Quote the rows word for word, beginning with the line that contains "You are a computer-use agent. The" and continuing through the final row.

====================

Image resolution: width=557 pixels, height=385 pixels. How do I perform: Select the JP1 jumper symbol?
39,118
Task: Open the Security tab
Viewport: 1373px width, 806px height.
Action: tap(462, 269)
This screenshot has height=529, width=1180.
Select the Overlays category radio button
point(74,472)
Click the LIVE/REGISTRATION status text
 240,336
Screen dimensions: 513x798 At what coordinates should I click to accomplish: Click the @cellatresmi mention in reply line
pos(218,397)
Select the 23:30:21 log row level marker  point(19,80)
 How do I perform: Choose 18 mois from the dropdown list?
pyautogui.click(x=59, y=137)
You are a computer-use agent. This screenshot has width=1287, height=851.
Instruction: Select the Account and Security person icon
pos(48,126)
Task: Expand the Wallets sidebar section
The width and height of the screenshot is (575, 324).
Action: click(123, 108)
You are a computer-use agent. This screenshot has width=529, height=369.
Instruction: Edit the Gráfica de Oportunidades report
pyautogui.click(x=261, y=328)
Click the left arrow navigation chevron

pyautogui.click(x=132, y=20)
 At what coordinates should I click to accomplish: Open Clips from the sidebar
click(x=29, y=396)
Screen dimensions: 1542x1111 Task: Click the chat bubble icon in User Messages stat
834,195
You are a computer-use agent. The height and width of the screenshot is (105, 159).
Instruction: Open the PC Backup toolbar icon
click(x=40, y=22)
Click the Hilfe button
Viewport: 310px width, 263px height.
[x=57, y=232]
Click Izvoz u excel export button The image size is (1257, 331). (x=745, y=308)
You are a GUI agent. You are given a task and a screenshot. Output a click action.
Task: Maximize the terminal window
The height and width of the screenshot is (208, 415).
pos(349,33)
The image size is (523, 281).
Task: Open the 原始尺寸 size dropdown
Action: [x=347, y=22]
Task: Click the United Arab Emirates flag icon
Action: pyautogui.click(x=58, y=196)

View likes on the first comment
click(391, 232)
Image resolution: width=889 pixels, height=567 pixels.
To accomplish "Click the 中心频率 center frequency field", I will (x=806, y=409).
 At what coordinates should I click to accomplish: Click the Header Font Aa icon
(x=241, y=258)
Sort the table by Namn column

====================

## Output below
You are a computer-use agent. The height and width of the screenshot is (105, 159).
Instruction: Open the PC Backup toolbar icon
click(x=40, y=22)
Click the Hilfe button
Viewport: 310px width, 263px height.
[x=57, y=232]
Click Izvoz u excel export button The image size is (1257, 331). (x=745, y=308)
You are a GUI agent. You are given a task and a screenshot. Output a click action.
Task: Maximize the terminal window
The height and width of the screenshot is (208, 415).
pos(349,33)
The image size is (523, 281).
Task: Open the 原始尺寸 size dropdown
Action: [x=347, y=22]
Task: Click the United Arab Emirates flag icon
Action: pyautogui.click(x=58, y=196)

View likes on the first comment
click(391, 232)
Image resolution: width=889 pixels, height=567 pixels.
To accomplish "Click the 中心频率 center frequency field", I will (x=806, y=409).
 At what coordinates should I click to accomplish: Click the Header Font Aa icon
(x=241, y=258)
Sort the table by Namn column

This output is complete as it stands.